Longe de ser uma doença real com pacientes e sintomas específicos, o termo “Doença X” é um conceito hipotético criado pela Organização Mundial da Saúde (OMS) em 2018. Ele funciona como um marcador para um patógeno atualmente desconhecido que poderia emergir no futuro e causar uma grave pandemia. A ideia não é causar alarme, mas sim impulsionar a preparação da comunidade científica e dos sistemas de saúde globais.
Uma Ferramenta de Planejamento
Ao incluir a “Doença X” em sua lista de patógenos prioritários para pesquisa, ao lado de ameaças conhecidas como Ebola e Zika, a OMS incentiva o desenvolvimento de contramedidas flexíveis. O objetivo é criar tecnologias, como plataformas de vacinas e ferramentas de diagnóstico, que possam ser rapidamente adaptadas para combater um novo agente infeccioso assim que ele for identificado, em vez de começar do zero.
A pandemia de COVID-19, causada por um coronavírus até então desconhecido (SARS-CoV-2), é um exemplo prático do que a “Doença X” representa. A crise global demonstrou a importância vital de sistemas de vigilância epidemiológica e da capacidade de resposta rápida, exatamente o que a iniciativa da OMS busca fortalecer.

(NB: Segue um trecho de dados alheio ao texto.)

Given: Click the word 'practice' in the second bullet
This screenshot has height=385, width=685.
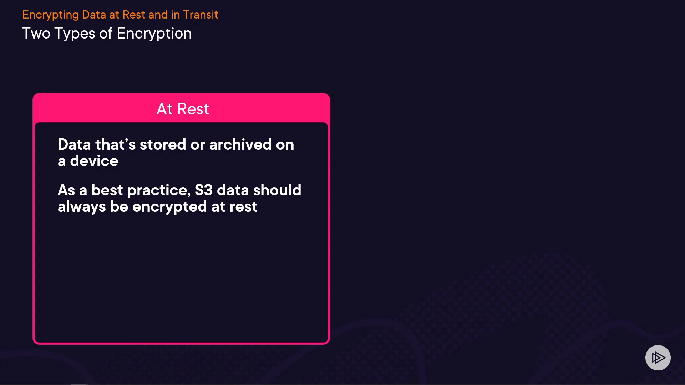Looking at the screenshot, I should [158, 190].
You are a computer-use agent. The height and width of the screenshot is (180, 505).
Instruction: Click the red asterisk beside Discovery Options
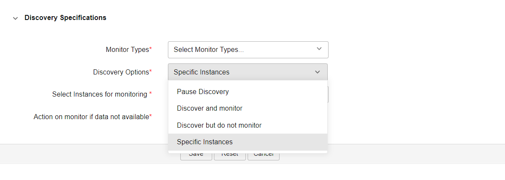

Preparação para o Desconhecido
Portanto, é crucial entender que não existem pacientes ou um conjunto de sintomas para a “Doença X”, pois ela não é uma enfermidade existente. Trata-se de um exercício de planejamento estratégico essencial para a segurança sanitária global, garantindo que o mundo possa reagir de forma mais eficaz e coordenada à próxima ameaça pandêmica, seja ela qual for.